Below are the records; copy exactly the stretch from the line containing "How do I perform: Click the green" through the line containing "Given: Collapse the", both ends included, and nothing else.

Content starts

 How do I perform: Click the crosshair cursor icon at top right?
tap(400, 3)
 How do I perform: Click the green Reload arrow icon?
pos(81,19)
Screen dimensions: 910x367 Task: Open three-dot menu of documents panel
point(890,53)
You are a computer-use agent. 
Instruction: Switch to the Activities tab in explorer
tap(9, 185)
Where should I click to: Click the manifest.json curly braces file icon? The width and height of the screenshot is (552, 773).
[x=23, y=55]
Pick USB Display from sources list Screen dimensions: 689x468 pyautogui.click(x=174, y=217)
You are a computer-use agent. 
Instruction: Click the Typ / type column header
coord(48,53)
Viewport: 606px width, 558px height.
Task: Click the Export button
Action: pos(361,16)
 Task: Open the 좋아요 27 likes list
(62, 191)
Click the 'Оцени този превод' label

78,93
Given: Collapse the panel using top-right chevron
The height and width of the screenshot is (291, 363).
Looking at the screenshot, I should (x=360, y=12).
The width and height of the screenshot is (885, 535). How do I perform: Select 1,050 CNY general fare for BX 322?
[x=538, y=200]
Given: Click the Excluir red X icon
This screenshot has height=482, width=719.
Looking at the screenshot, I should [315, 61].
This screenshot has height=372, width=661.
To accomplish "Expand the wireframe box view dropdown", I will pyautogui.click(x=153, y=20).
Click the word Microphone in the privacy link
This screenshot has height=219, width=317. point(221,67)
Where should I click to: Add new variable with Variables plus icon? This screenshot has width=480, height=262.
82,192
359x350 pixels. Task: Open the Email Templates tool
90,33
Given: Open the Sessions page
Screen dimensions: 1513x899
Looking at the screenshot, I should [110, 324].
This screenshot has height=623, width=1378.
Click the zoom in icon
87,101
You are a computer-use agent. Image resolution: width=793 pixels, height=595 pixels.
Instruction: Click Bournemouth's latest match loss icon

Content ends

*Response below*
 How do I perform: Click the green Reload arrow icon?
pos(81,19)
Screen dimensions: 910x367 Task: Open three-dot menu of documents panel
point(890,53)
You are a computer-use agent. 
Instruction: Switch to the Activities tab in explorer
tap(9, 185)
Where should I click to: Click the manifest.json curly braces file icon? The width and height of the screenshot is (552, 773).
[x=23, y=55]
Pick USB Display from sources list Screen dimensions: 689x468 pyautogui.click(x=174, y=217)
You are a computer-use agent. 
Instruction: Click the Typ / type column header
coord(48,53)
Viewport: 606px width, 558px height.
Task: Click the Export button
Action: pos(361,16)
 Task: Open the 좋아요 27 likes list
(62, 191)
Click the 'Оцени този превод' label

78,93
Given: Collapse the panel using top-right chevron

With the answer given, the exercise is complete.